● **Excerpt to read**:
::::::

Automated Workflow Tests

justIN's Automated Workflow Tests (AWT) test the reading and writing to storages from jobs, in the environment seen by user jobscripts.

The AWT results page shows site vs storage results for the download and upload tests run in jobs at each site. The text on the page explains how red, green and orange colours show whether the tests were successful for each combination of site and storage. The "Last AWT job" column shows how long ago an AWT job ran at each site and reported results, and so tests whether the sites are accessilble to justIN jobs. It also has a link to that job's page on the justIN dashboard. The "Last OSG time" column shows how long ago each site was seen in the OSG pilot factory configurations, fetched by the justIN info collector agent from the OSG pilot factory GitHub repo.

Wrapper jobs are tagged for AWT and targetted at each known DUNE site, whether it is enabled for user jobs or not.

::::::

● **What you will do**:
**1.** Rewrite the page on Automated Workflow Tests starting with "justIN's Automated Workflow" and going on through "factory GitHub repo.", putting "web interface" in place of "dashboard".
**2.** List every colour that the page on Automated Workflow Tests says is used to show whether the tests were successful.
The lines that follow have nothing to do with this.

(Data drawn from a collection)

::::::

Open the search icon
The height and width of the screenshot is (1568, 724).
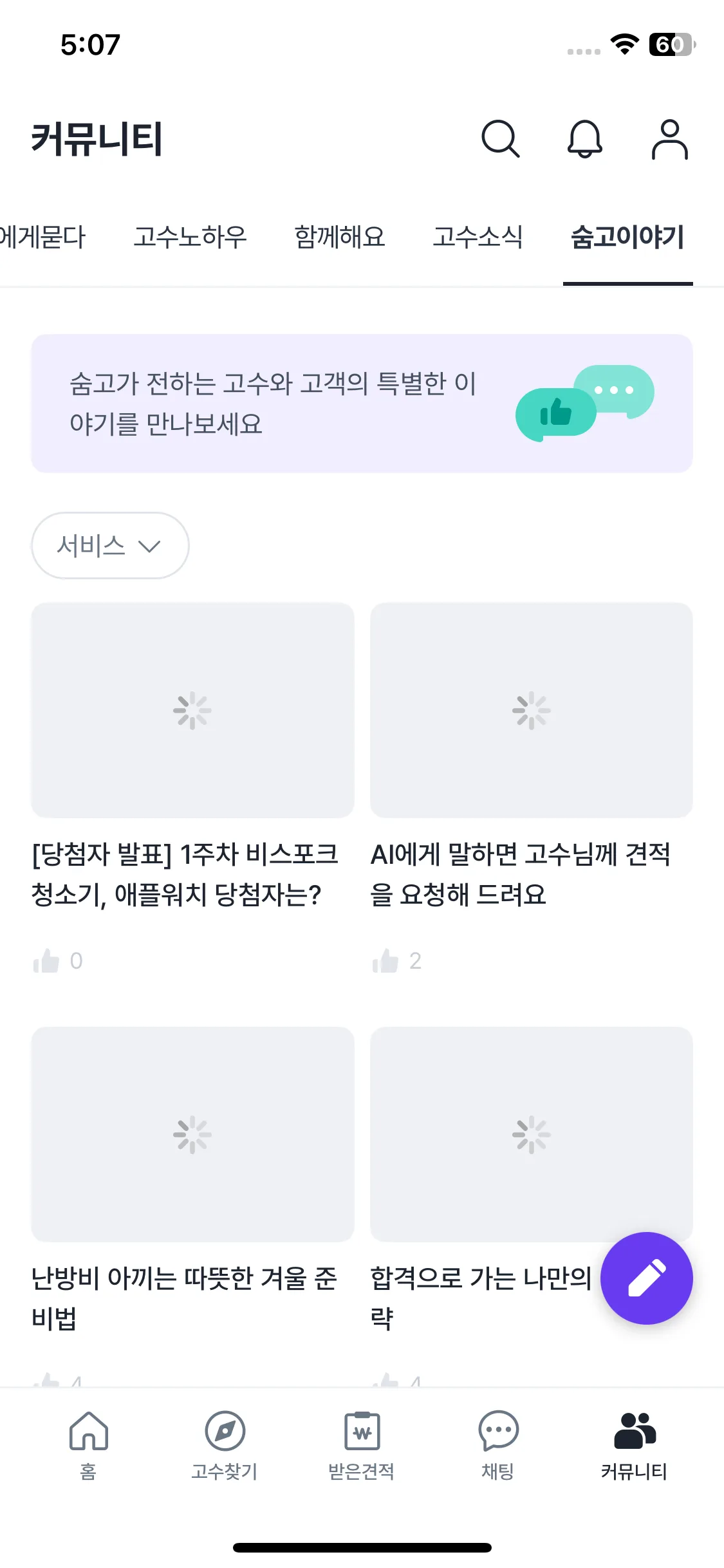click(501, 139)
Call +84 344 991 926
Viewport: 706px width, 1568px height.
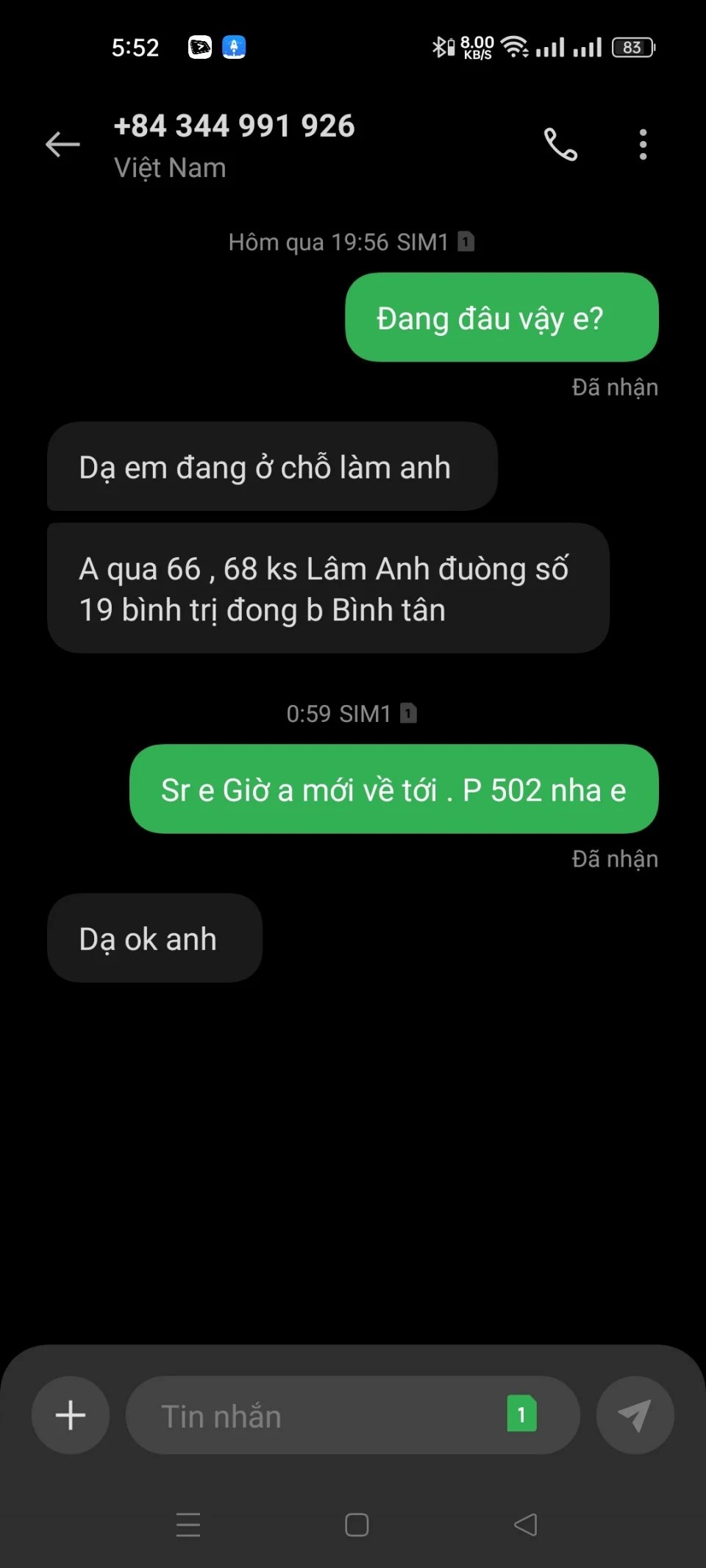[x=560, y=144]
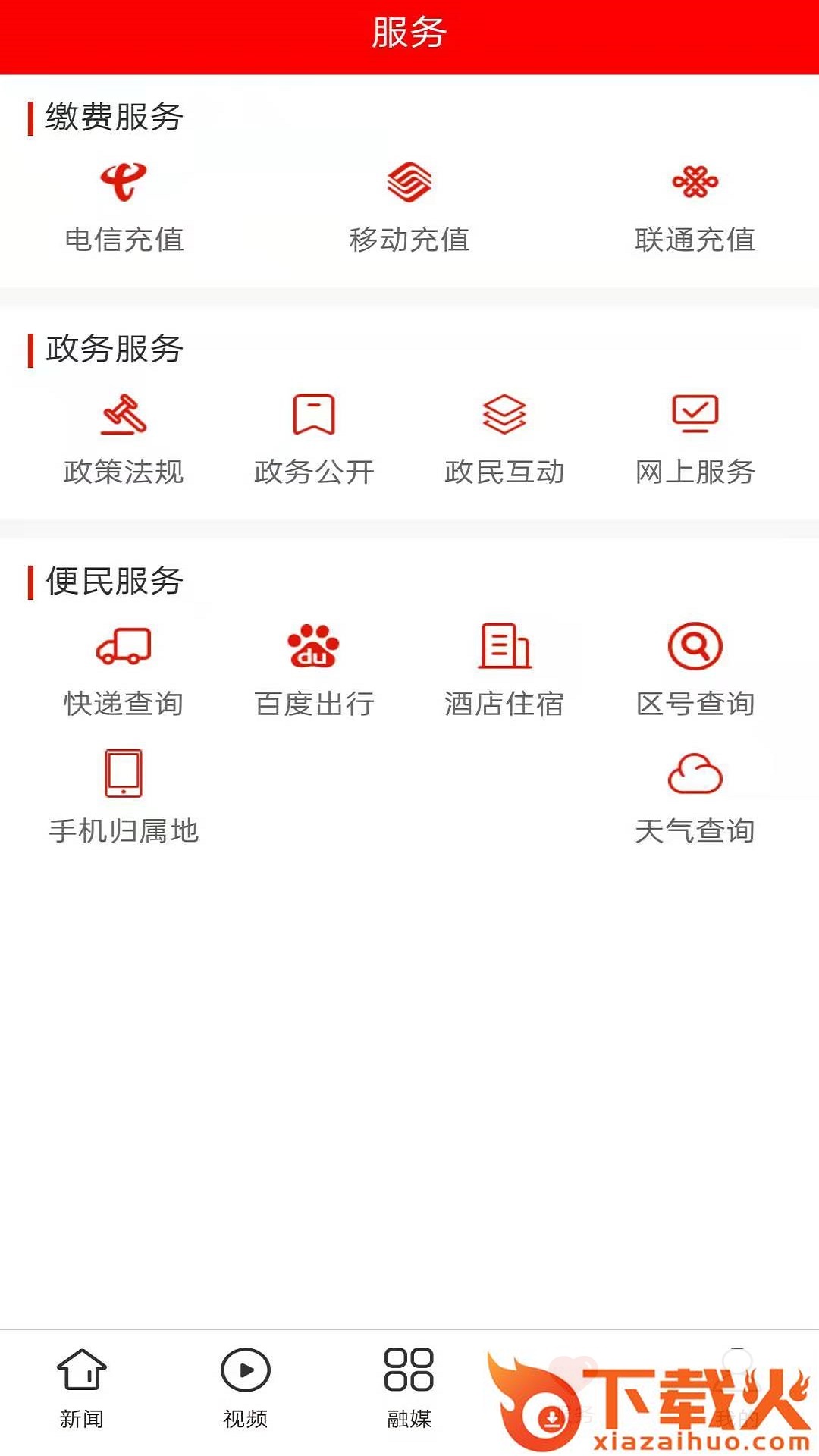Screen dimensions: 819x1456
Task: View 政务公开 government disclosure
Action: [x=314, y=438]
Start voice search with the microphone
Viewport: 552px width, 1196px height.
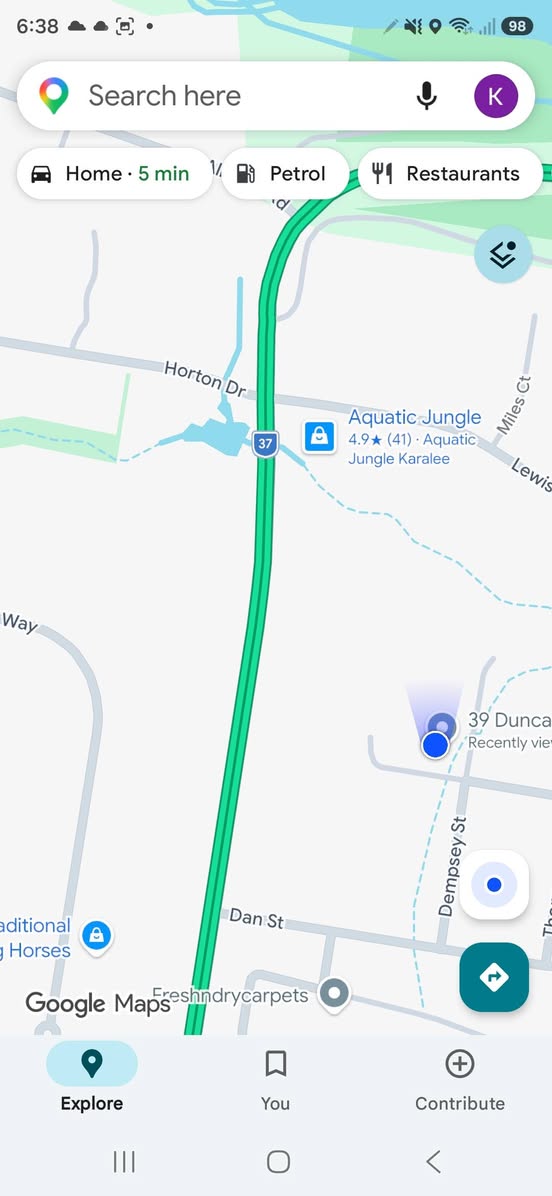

::::::

● **Answers given**:
**1.**
justIN's Automated Workflow Tests (AWT) test the reading and writing to storages from jobs, in the environment seen by user jobscripts.

The AWT results page shows site vs storage results for the download and upload tests run in jobs at each site. The text on the page explains how red, green and orange colours show whether the tests were successful for each combination of site and storage. The "Last AWT job" column shows how long ago an AWT job ran at each site and reported results, and so tests whether the sites are accessilble to justIN jobs. It also has a link to that job's page on the justIN web interface. The "Last OSG time" column shows how long ago each site was seen in the OSG pilot factory configurations, fetched by the justIN info collector agent from the OSG pilot factory GitHub repo.

**2.** red, green, orange